** PROVIDED TEXT follows **

I was born in the capital city of the largest democracy on the planet* with two irrefutable signs of greatness--untameable hair and a permanent frown.
* In case you're scratching your head, the largest democracy is India, closing in on almost one and a half billion people.
Right from the beginning, my brother tortured me...but I learned how to fight back. (Perseverance against all odds is key to being a writer and I learned early.)
By my first brithday, I had a few likes sorted out. Cake was not one of them. I HATED CAKE--period! Pass the bread, please.
I couldn't stand dresses either.
But, I was perfectly happy being in the entertainment business, especially when it included famous people.*
*Lest we forget, Indira Gandhi, first and only woman Prime Minister of India.
In my tween/teen/YA years, I never tired of being in the limelight. I acted, sang, compered, presented on the radio,
But most of all...
...I was about the biggest bookworm, ever.
Don't believe me?
Get a load of my honking, ginormous glasses. That's what comes of reading with a flashlight under a blanket, or more often than not...forgetting the flashlight altogether. How do you explain needing that many batteries to the parents?
I read Enid Blyton and Georgette Heyer in the bathroom, Victoria Holt and Barbara Cartland under the bedcovers, Charles Dickens, Tagore, and Shakespeare in the living room, Rosemary Sutcliff and JRR Tolkien under the lid of my desk at school, Tintin and Amar Chitra Katha between the pages of my text while "doing homework..."
I read for inspiration. I read to escape my way too boring life. I read when I needed help making sense of things because growing up biracial in a mostly uni-racial world was terribly confusing and often painful. I read to be someone else--someone who could fight dragons and win, solve crimes, have adventures, fall in love, fly.
Unlike so many of my colleagues, I did not write when I was a child. I was too intimidated by the creative people around me. My father was the consummate storyteller and had a passion for Urdu poetry. My mother was a linguist, musician, and poet, with a penchant for Puritanical perfection.
My brother grabbed all the looks and smarts and height the family genes had on offer.
So, when my hair stopped standing straight up on my head, I realized I was not destined for greatness, after all. I figured, my best bet was to live vicariously through the stories I read.
Yes, I was a typical teenager addled by angst.
Are you feeling sorry for me yet?
Luckily, all that reading and all that angst provided a reservoir of stories and emotions to draw from as I now write fiction for young readers.

** End of PROVIDED TEXT **
** SOURCE MATERIAL follows **

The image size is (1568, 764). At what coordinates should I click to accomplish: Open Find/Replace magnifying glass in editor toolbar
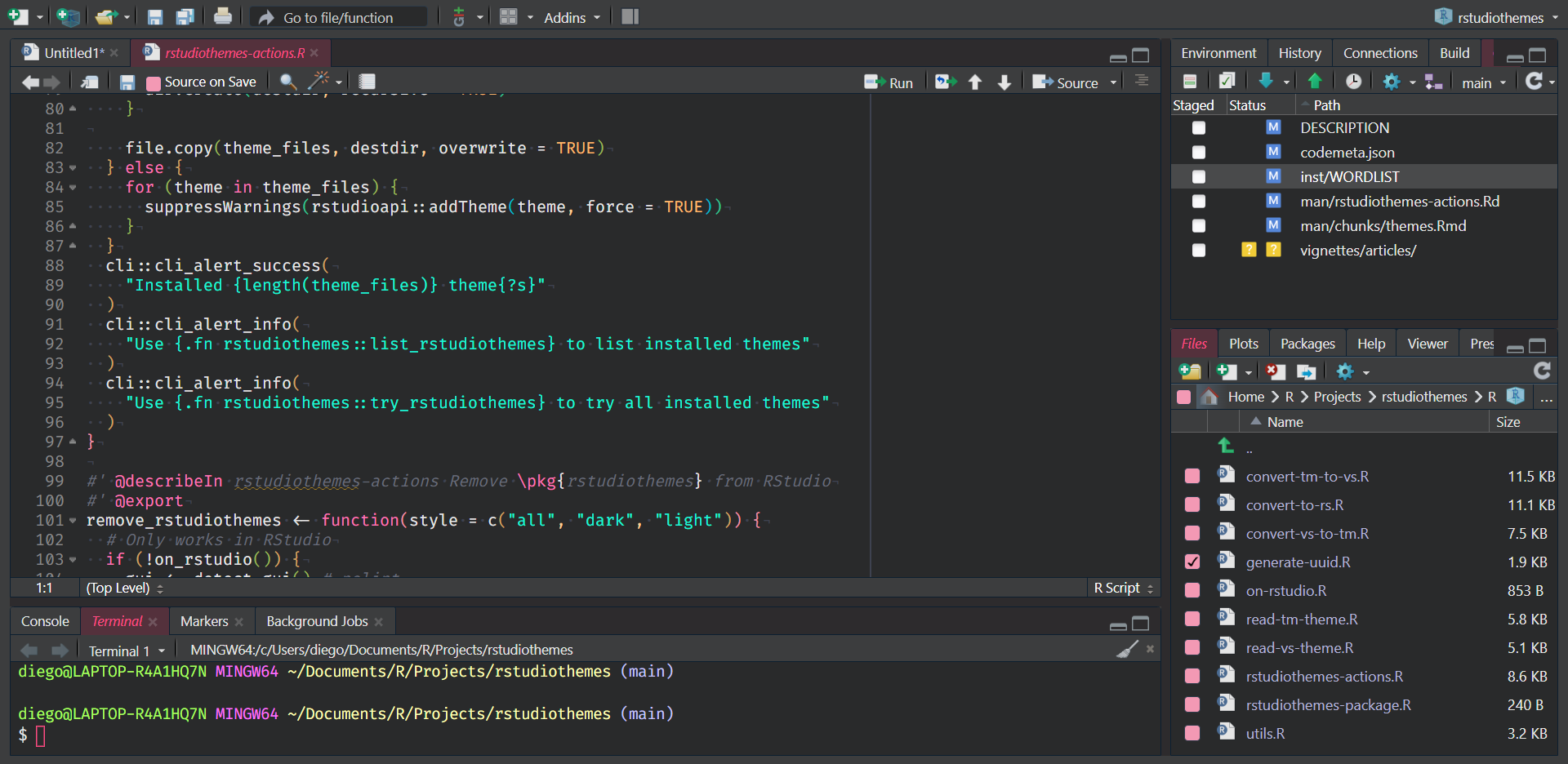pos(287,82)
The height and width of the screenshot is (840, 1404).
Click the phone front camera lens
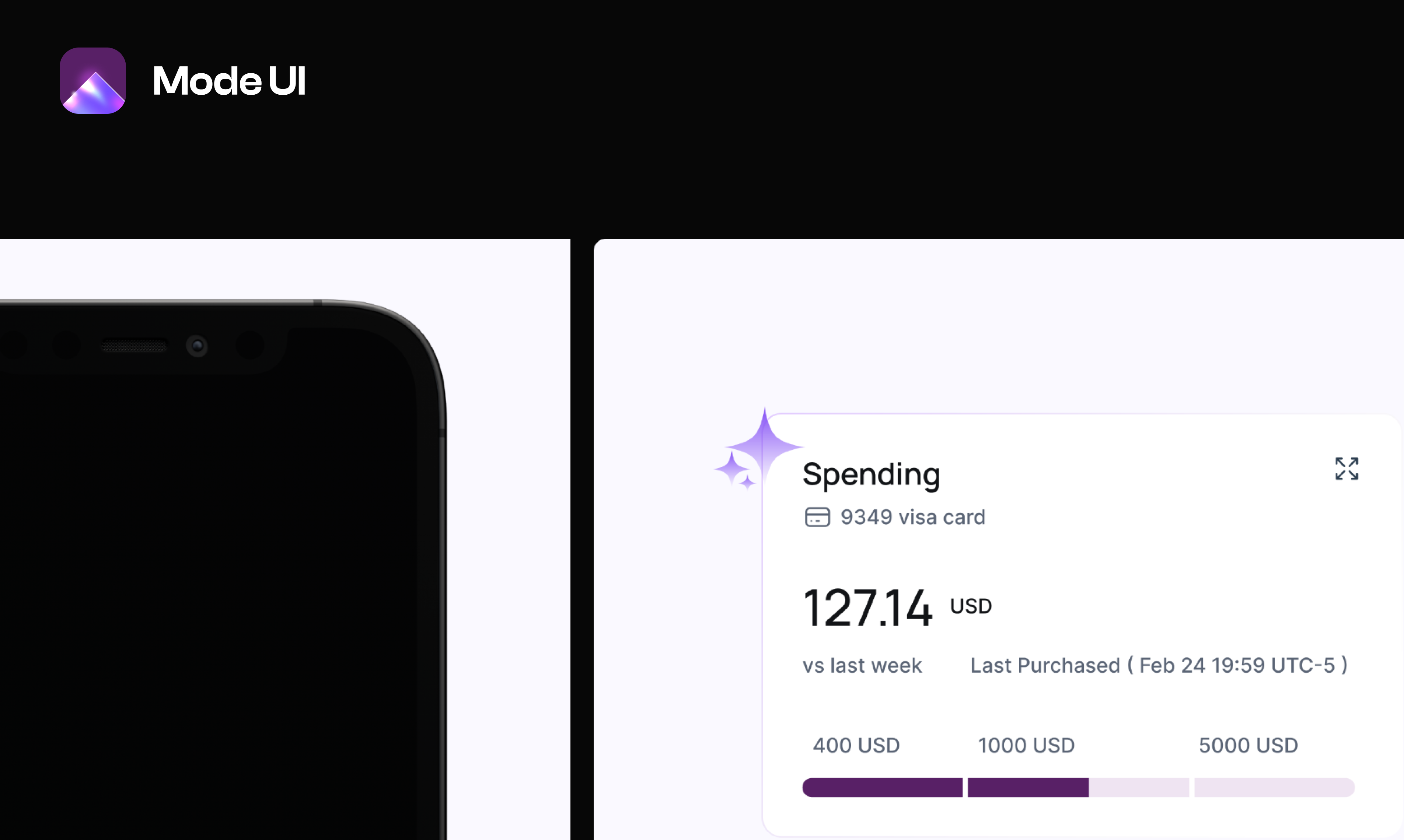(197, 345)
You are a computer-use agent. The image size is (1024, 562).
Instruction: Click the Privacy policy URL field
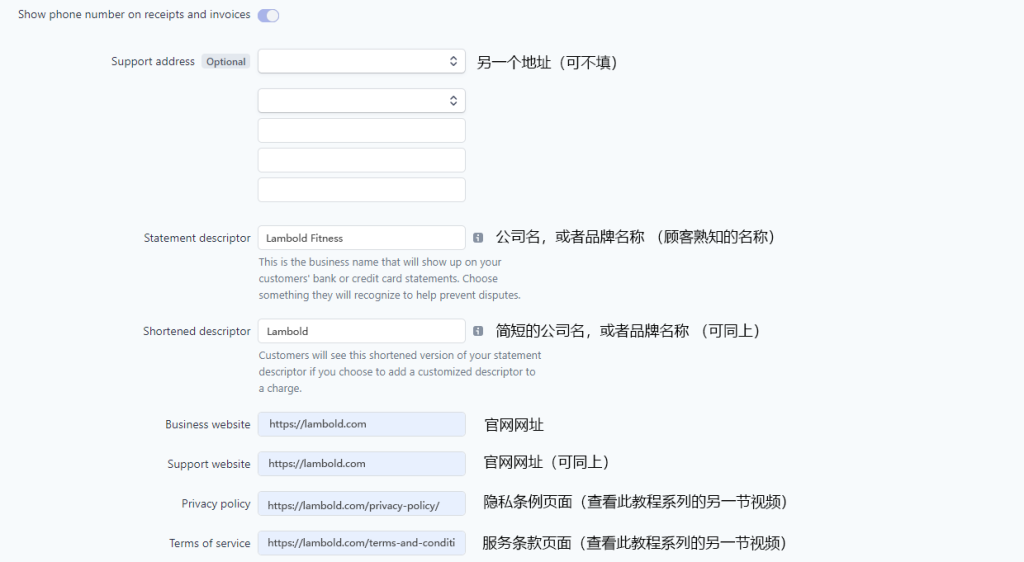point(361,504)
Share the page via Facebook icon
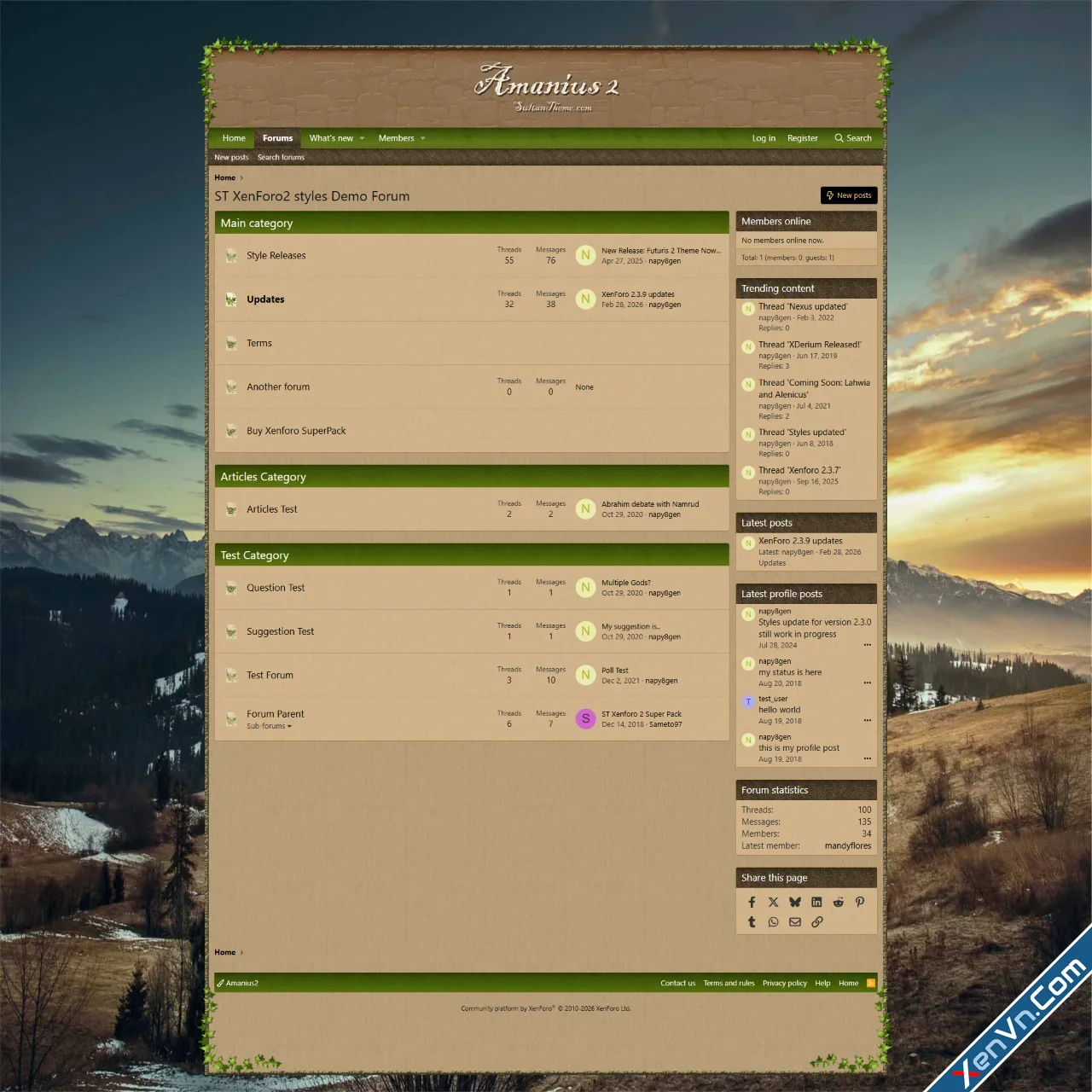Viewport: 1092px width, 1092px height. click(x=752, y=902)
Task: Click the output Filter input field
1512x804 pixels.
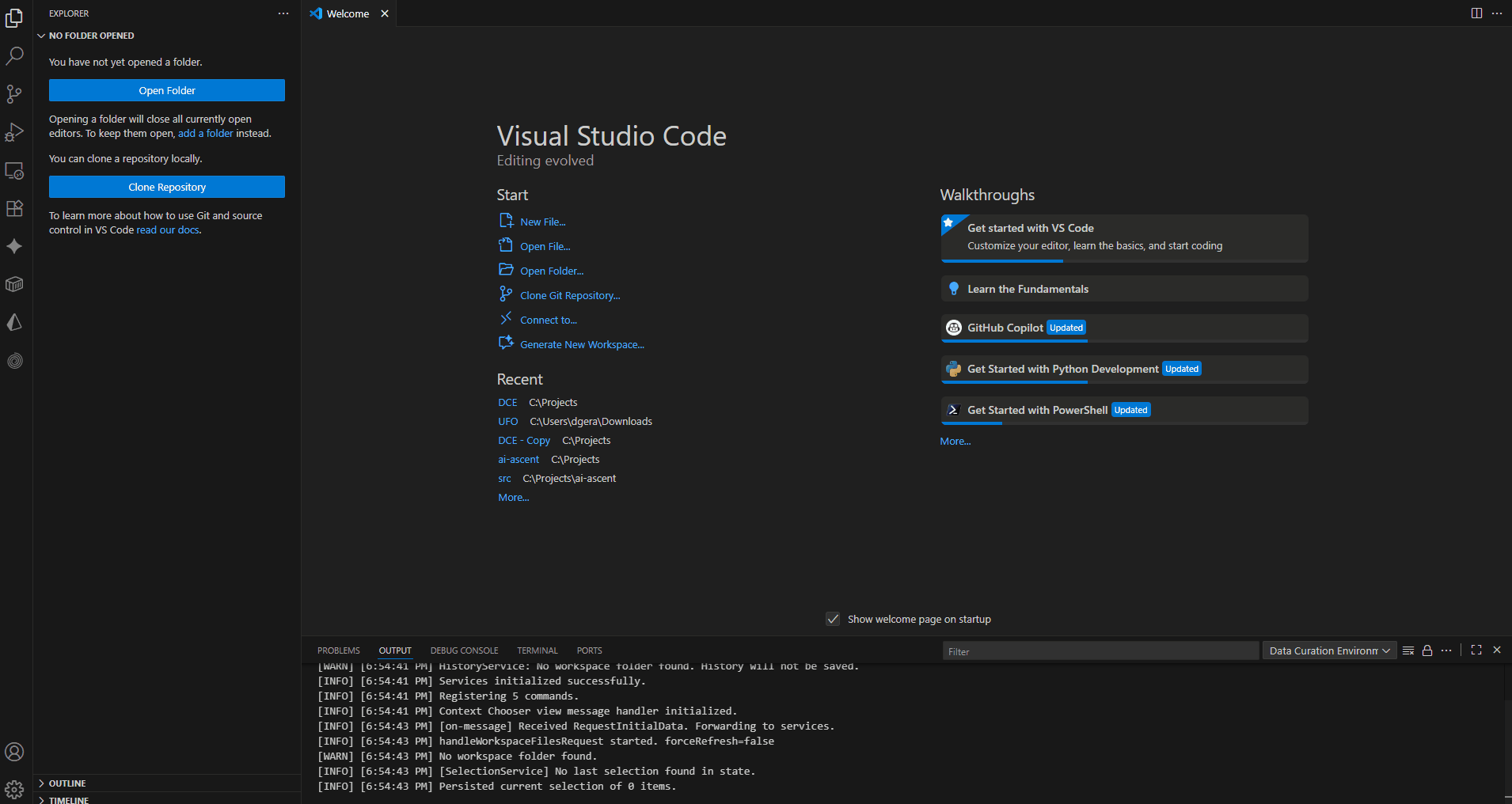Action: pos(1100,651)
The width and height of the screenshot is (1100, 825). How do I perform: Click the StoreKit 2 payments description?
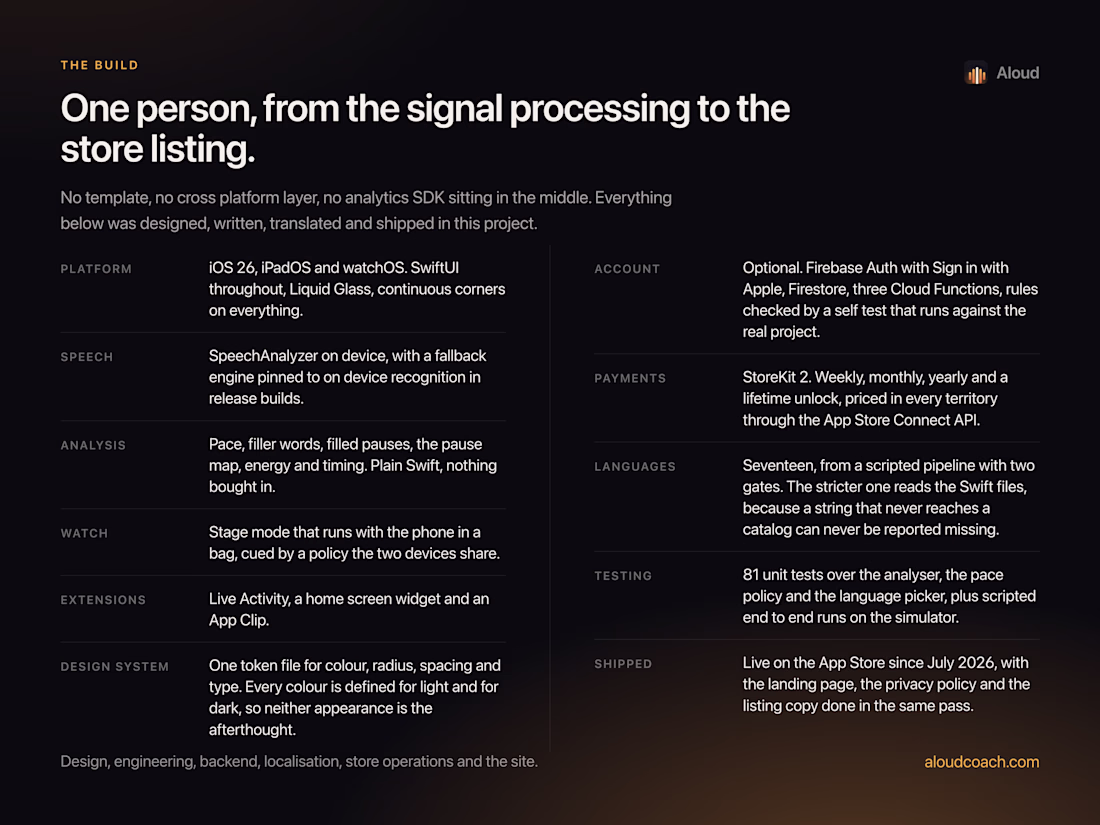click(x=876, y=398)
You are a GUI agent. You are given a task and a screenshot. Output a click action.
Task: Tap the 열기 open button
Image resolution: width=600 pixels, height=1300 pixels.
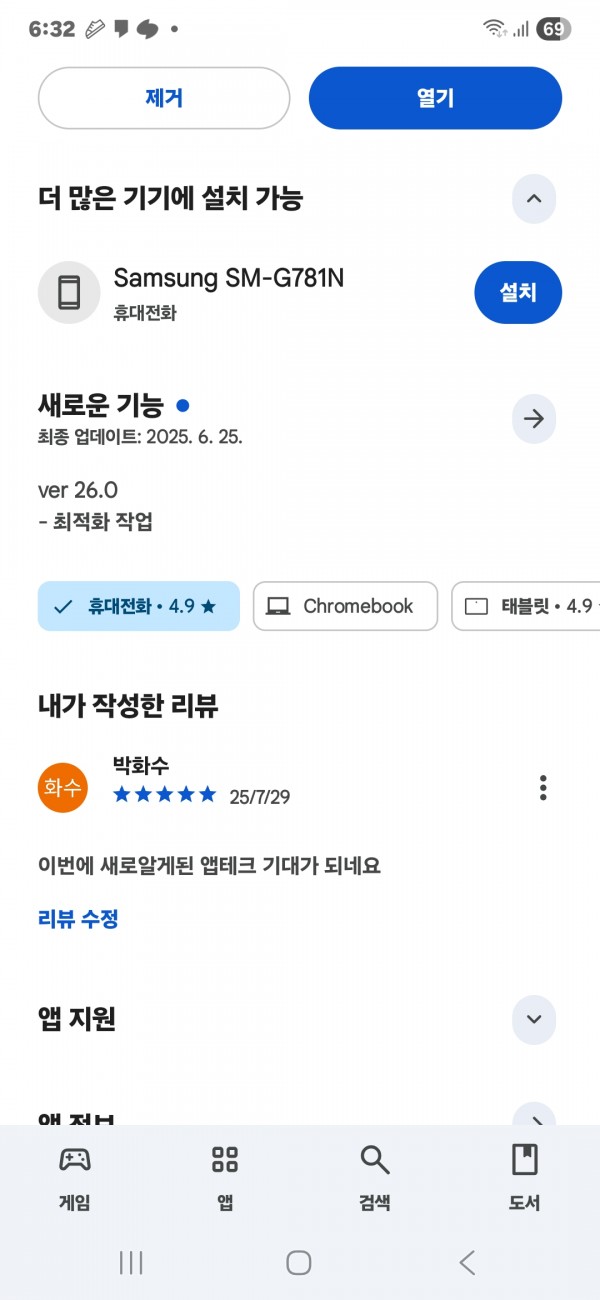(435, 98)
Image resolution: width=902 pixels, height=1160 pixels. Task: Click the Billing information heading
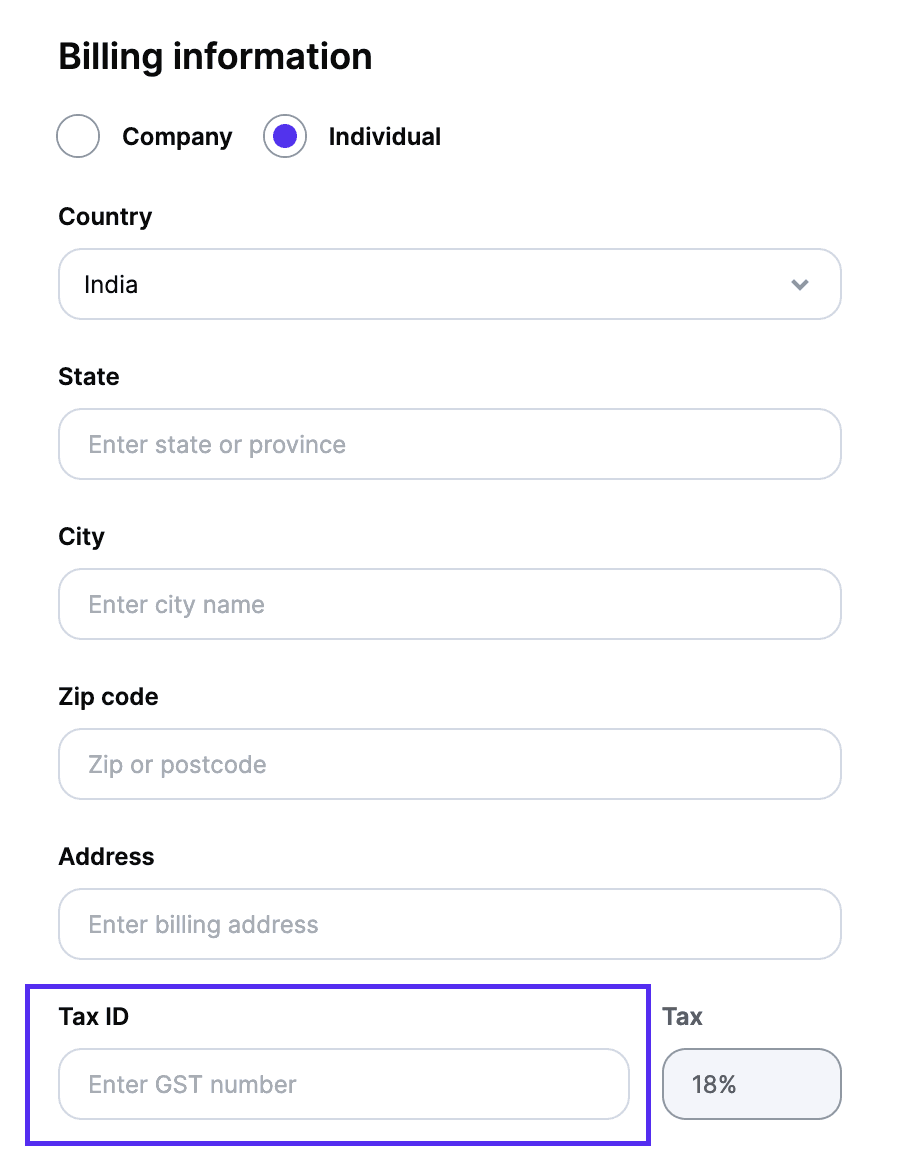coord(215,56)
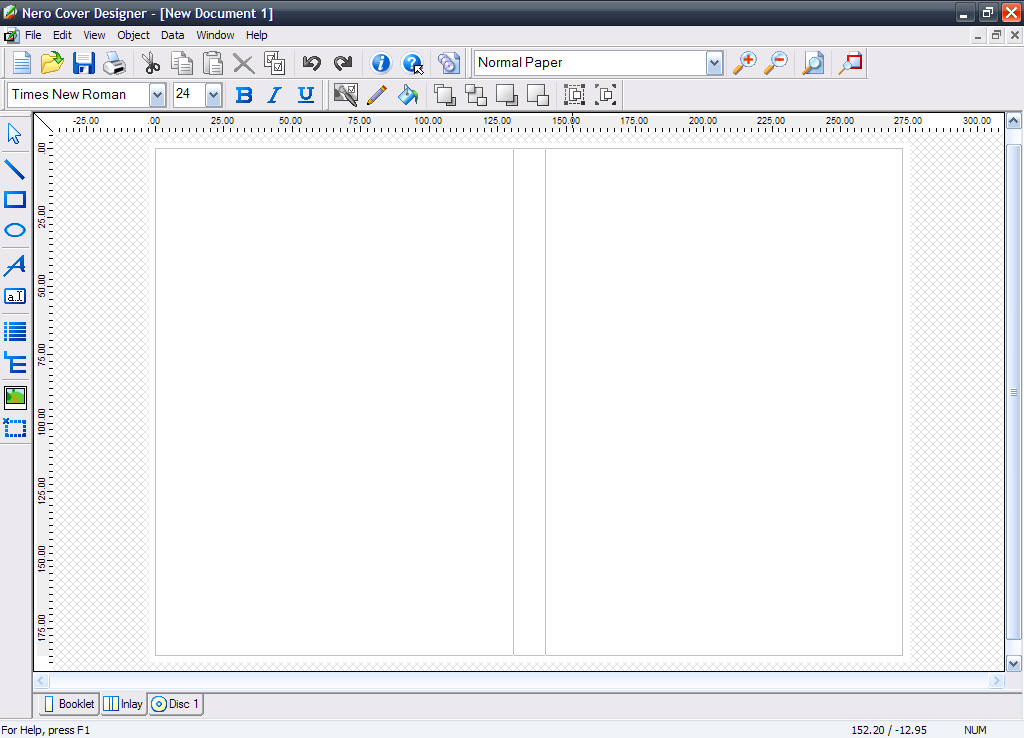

** End of SOURCE MATERIAL **

● WHAT TO DO
Please state what the provided text says the narrator's mother was.

● ANSWER TO THE EXERCISE
A linguist, musician, and poet.